__Instructions to follow__.
Skip every picture and copy only the lines from the one containing "Viewport: 1266px width, 583px" to the final line of the records below.

Working data below:

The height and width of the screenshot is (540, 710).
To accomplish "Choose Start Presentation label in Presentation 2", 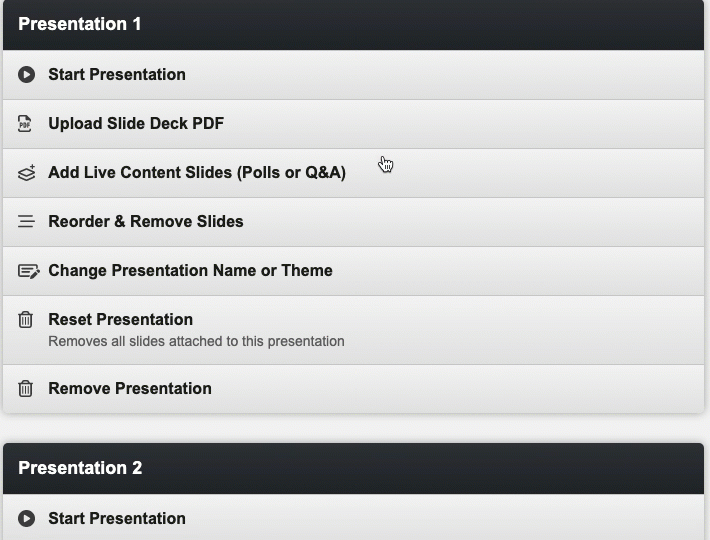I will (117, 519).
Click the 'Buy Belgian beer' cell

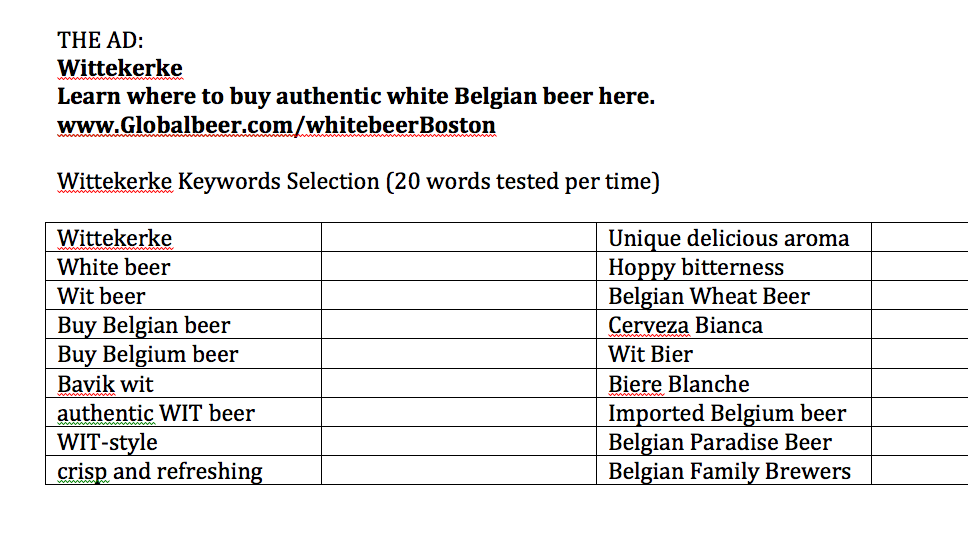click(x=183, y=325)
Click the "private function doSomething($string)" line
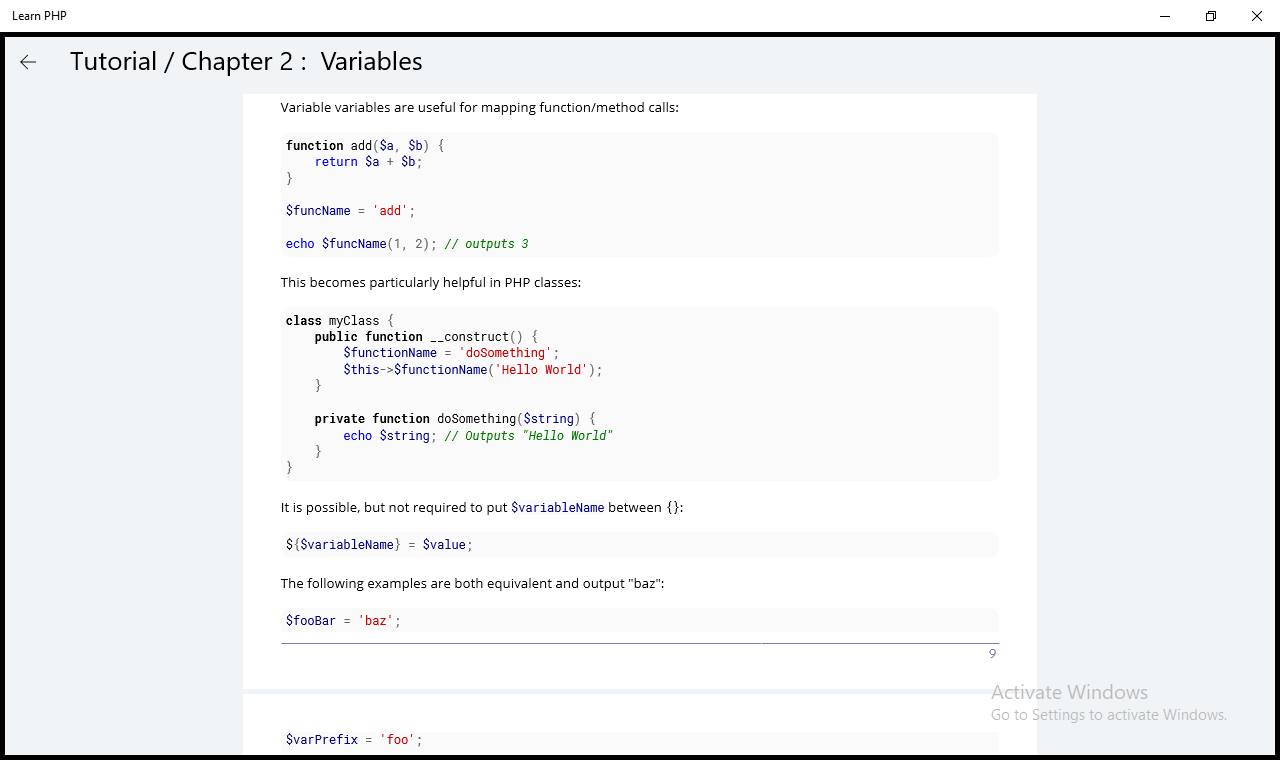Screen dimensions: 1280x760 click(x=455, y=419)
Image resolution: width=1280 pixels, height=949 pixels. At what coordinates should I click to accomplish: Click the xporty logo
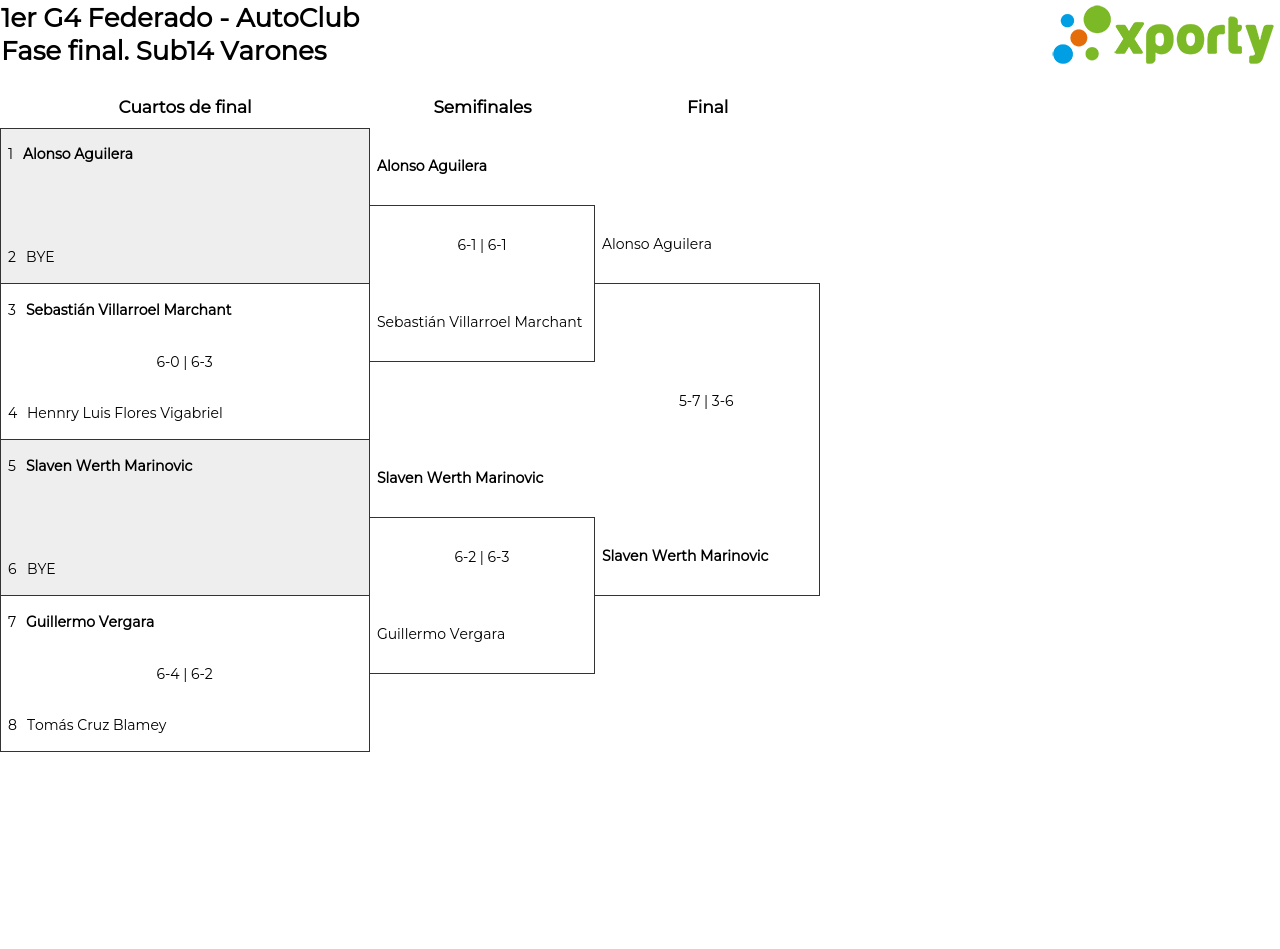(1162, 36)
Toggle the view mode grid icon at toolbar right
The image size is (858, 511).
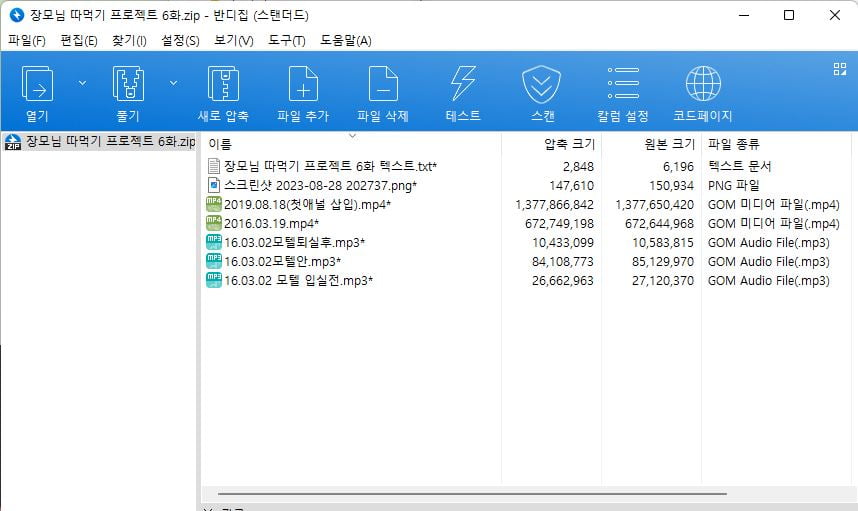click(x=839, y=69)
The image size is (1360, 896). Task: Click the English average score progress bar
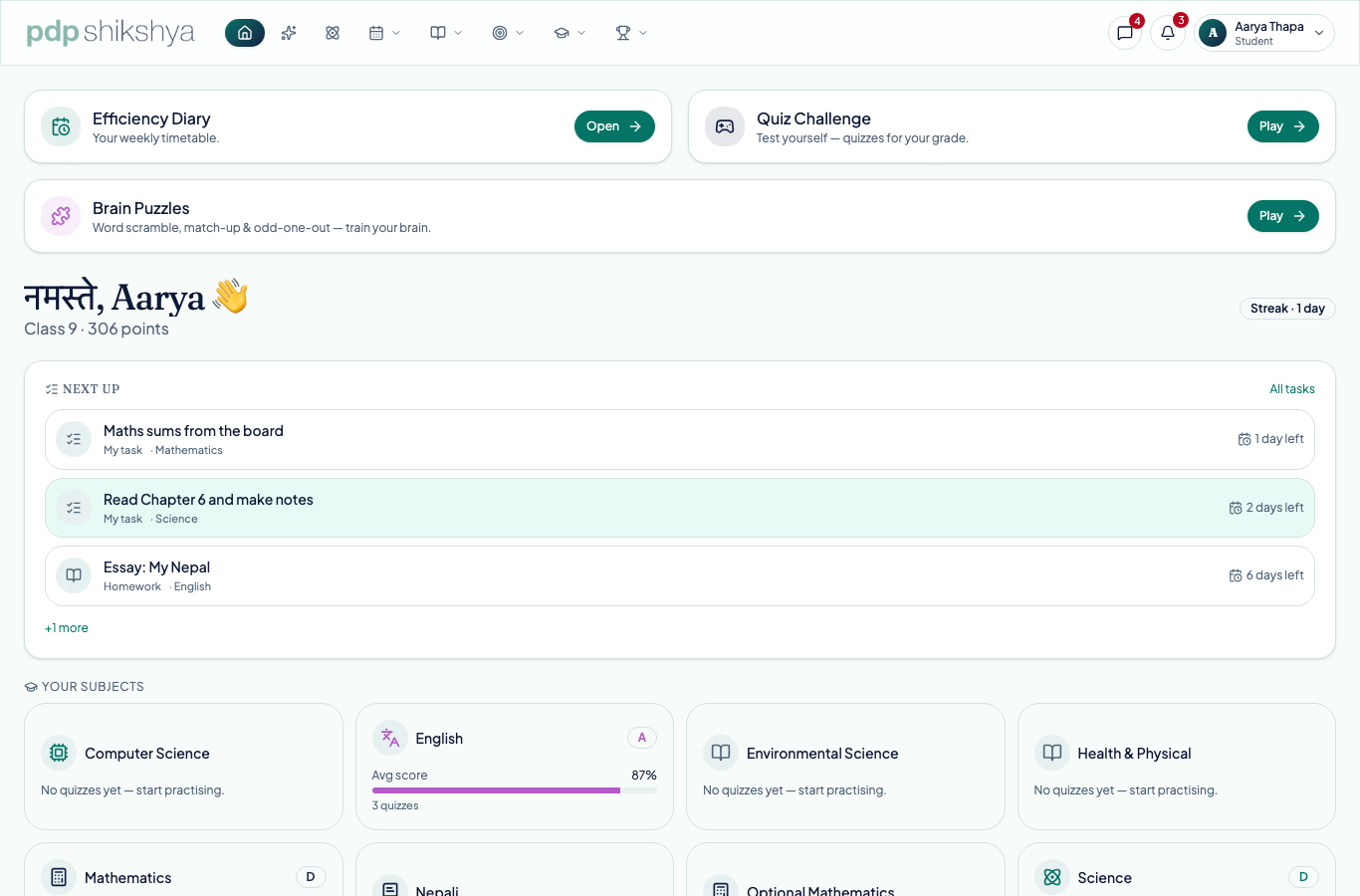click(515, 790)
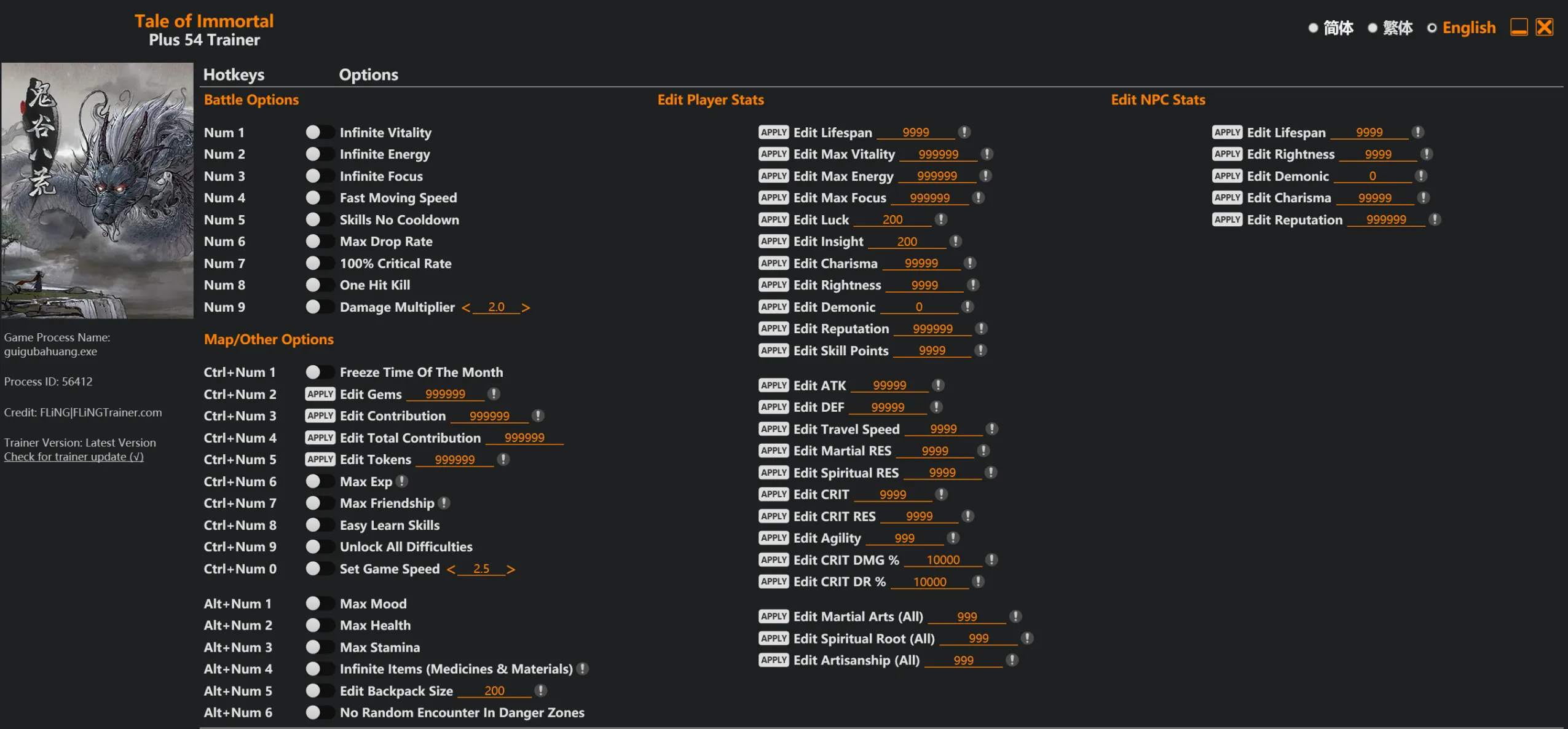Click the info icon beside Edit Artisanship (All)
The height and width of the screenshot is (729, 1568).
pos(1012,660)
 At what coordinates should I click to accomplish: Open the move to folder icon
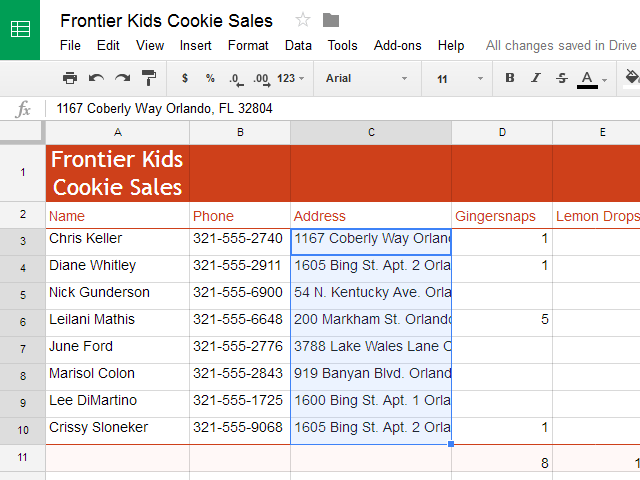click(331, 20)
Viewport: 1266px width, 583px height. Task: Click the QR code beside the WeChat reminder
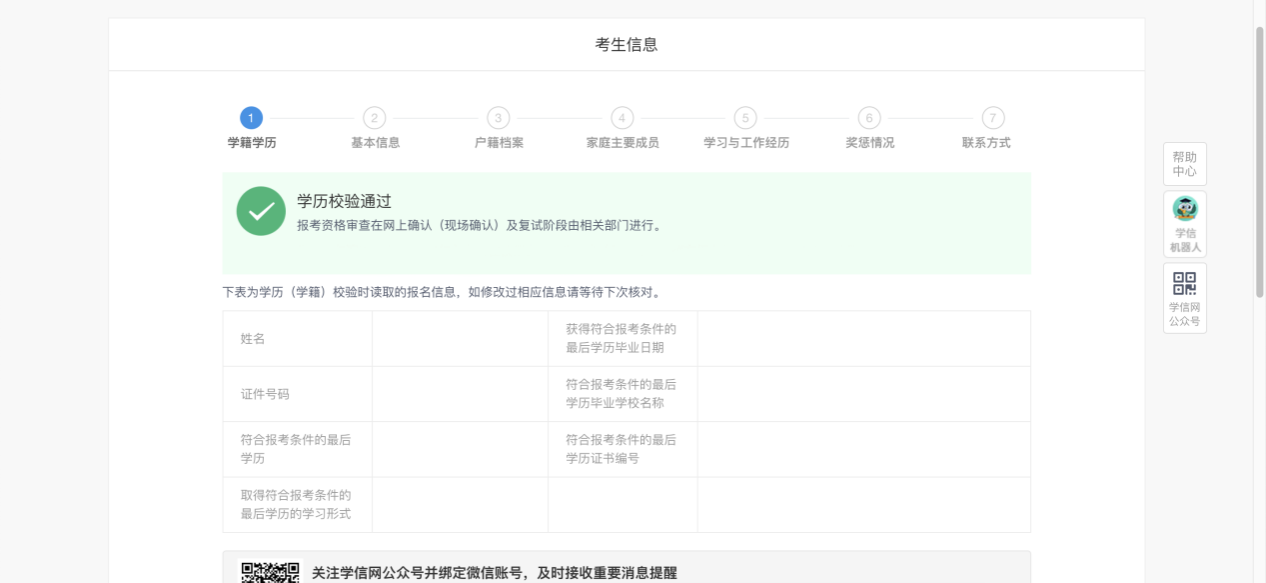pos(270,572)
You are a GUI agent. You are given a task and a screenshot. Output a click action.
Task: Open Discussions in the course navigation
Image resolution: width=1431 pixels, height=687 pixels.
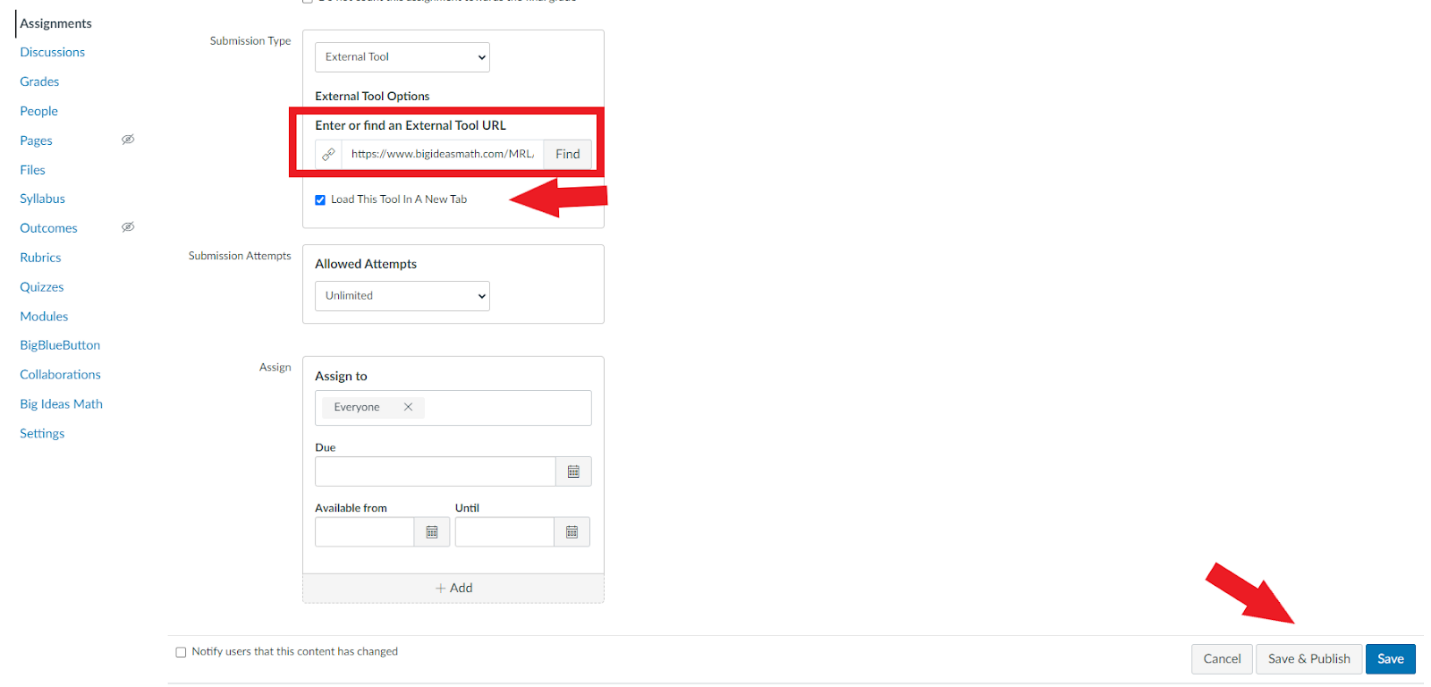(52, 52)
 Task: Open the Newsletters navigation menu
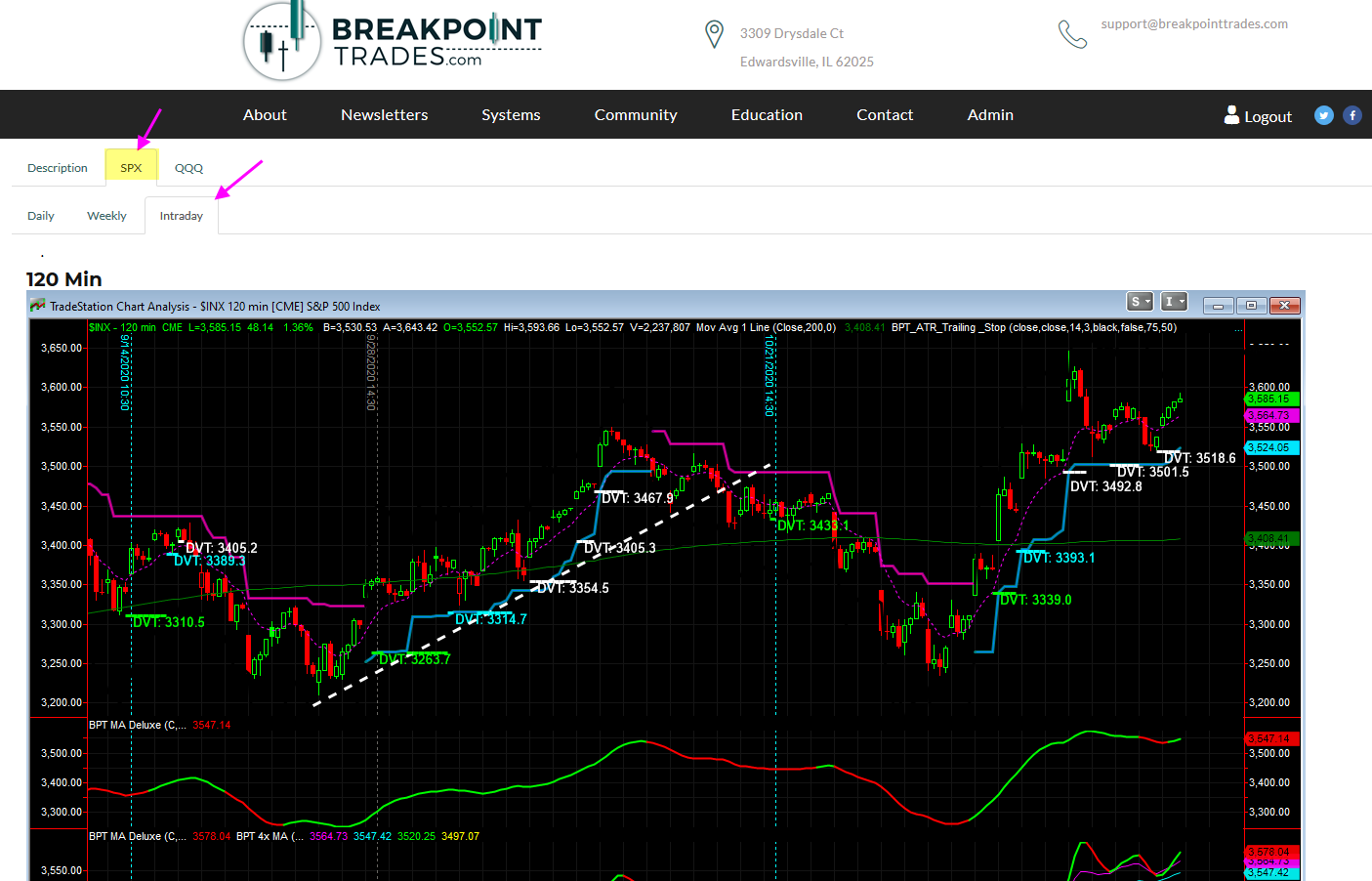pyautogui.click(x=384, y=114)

End of Working data.

__Your solution__.
Viewport: 1266px width, 583px height. Task: Click the QR code beside the WeChat reminder
pos(270,572)
You are a GUI agent. You are given a task and a screenshot. Output a click action.
Task: Open Discussions in the course navigation
Image resolution: width=1431 pixels, height=687 pixels.
(52, 52)
 Task: Open the Newsletters navigation menu
pyautogui.click(x=384, y=114)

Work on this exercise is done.